TEXTO:
┌────────

Esperanza de vida en EE.UU.
Juan Ramón Rallo dice que hay críticas válidas del sistema sanitario estadounidense, pero la baja esperanza de vida no sería una de estas.
Por Juan Ramón Rallo
La esperanza de vida en EE.UU. lleva varios años estancada e incluso en declive: mientras que en 2014 se ubicó en 78,8 años, un trienio después descendió a 78,5 años y en 2019 apenas había repuntado hasta los 78,7 años. No sólo eso: la esperanza de vida en EE.UU. es una de las más bajas del mundo desarrollado. En Japón es de 84,3 años; en Suiza de 83,7 años; en España de 83,4 años y en Francia de 82,5 años (por cierto, la esperanza de vida de Francia también está estancada desde 2014).
Los malos datos de EE.UU. contrastan con otra cifra que también es una anomalía del país pero que cabría esperar que conduzca a un resultado opuesto: el gasto sanitario de EE.UU. ascendió en 2019 (ya antes de la pandemia) al 17% del PIB. Se trata con diferencia del país que más gasta en sanidad de todo el planeta: Suiza (el siguiente en el ranking) destina el 12,1% del PIB, Alemania el 11,6%, Francia el 11,2%, Japón el 11%... y España el 9,3%. EE.UU. gasta mucho y consigue muy poco: un auténtico fiasco.

└────────

TUS ACTIVIDADES:
(a) Indica si cada afirmación coincide con el texto sobre la esperanza de vida en EE.UU. Responde sí o no y cita las palabras exactas del texto que lo deciden. (i) En 2019 la esperanza de vida en EE.UU. era de 78,7 años. (ii) Francia es el segundo país que más gasta en sanidad. (iii) La esperanza de vida en Francia ha aumentado desde 2014.
(b) Retoma el texto sobre la esperanza de vida en EE.UU. a partir de su última oración.
Los ítems no hacen falta para resolver estas actividades.

ÍTEMS PROPORCIONADOS:

┌────────

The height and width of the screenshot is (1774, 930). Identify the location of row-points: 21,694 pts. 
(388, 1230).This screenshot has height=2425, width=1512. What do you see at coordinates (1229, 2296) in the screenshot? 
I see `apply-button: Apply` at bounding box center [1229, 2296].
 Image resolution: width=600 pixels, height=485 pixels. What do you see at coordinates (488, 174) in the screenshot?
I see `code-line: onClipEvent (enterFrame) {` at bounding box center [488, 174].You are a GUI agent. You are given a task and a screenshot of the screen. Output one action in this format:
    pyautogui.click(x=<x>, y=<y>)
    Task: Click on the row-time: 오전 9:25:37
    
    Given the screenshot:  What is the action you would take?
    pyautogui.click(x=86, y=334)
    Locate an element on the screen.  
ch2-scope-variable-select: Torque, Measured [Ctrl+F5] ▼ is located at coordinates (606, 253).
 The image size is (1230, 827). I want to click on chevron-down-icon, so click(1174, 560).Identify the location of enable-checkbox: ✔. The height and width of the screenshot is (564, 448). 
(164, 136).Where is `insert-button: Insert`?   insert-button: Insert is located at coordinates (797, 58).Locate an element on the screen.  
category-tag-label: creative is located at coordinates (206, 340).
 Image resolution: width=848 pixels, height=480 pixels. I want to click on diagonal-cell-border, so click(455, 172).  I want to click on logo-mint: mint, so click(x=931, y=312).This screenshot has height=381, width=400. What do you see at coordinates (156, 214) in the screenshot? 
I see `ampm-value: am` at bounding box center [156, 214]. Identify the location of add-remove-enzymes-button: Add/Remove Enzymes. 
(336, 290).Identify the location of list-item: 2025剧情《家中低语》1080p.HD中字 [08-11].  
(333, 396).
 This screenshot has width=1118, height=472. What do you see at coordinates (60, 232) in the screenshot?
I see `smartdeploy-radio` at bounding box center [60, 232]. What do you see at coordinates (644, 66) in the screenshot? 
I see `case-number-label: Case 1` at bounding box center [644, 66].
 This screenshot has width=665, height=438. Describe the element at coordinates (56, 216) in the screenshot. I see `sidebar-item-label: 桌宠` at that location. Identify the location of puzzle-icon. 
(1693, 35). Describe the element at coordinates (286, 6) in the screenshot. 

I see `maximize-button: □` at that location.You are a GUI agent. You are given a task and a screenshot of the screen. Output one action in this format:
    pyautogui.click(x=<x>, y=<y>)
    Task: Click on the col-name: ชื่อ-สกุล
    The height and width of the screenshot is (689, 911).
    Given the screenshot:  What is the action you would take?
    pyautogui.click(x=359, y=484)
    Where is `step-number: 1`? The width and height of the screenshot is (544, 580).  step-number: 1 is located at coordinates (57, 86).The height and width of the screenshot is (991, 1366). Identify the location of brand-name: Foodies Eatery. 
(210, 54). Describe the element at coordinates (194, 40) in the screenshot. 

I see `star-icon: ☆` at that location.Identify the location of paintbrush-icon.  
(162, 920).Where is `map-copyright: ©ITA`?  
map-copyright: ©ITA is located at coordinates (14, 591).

└────────

RESPUESTAS POR ÍTEM:
(a)
(i) Sí: «en 2019 apenas había repuntado hasta los 78,7 años».
(ii) No: «Suiza (el siguiente en el ranking) destina el 12,1% del PIB».
(iii) No: «la esperanza de vida de Francia también está estancada desde 2014».

(b)
Y no seré yo quien niegue la ineficiencia del sistema sanitario de EE.UU. debido a la extrema socialización de sus gastos totales (aunque, una vez ajustamos por el nivel de renta disponible neto per capita, el gasto sanitario de EE.UU. deja de ser un outlier y se ajusta más o menos a lo que le correspondería), pero inferir el fracaso de su sistema sanitario a partir de los datos de esperanza de vida –que dependen de muchas otras variables aparte del sistema sanitario– no resulta de recibo.
Máxime cuando acabamos de conocer nuevos datos que ponen en jaque ese tan extendido lugar común: en concreto, Arun Hendi y Jessica Ho acaban de publicar un estudio (“Immigration and improvements in American life expectancy”) que debería poner en jaque ciertos lugares comunes. Así, si el sistema sanitario de EE.UU. fuera tan malo, la esperanza de vida sería igualmente pobre para todos los colectivos sociales que no estuvieran sesgados hacia algún factor que correlacionara positivamente con esa esperanza de vida. Por ejemplo, la población estadounidense que ha nacido en el extranjero (y que emigró a EE.UU. después del nacimiento) comprende a 47 millones de personas: 23 millones de hombres y 24 millones de mujeres. Dentro de esa categoría entran ciudadanos con muy distintas características socioeconómicas y orígenes: inmigrantes de México (el mayor grupo), de la India, de China, o de Centroamérica.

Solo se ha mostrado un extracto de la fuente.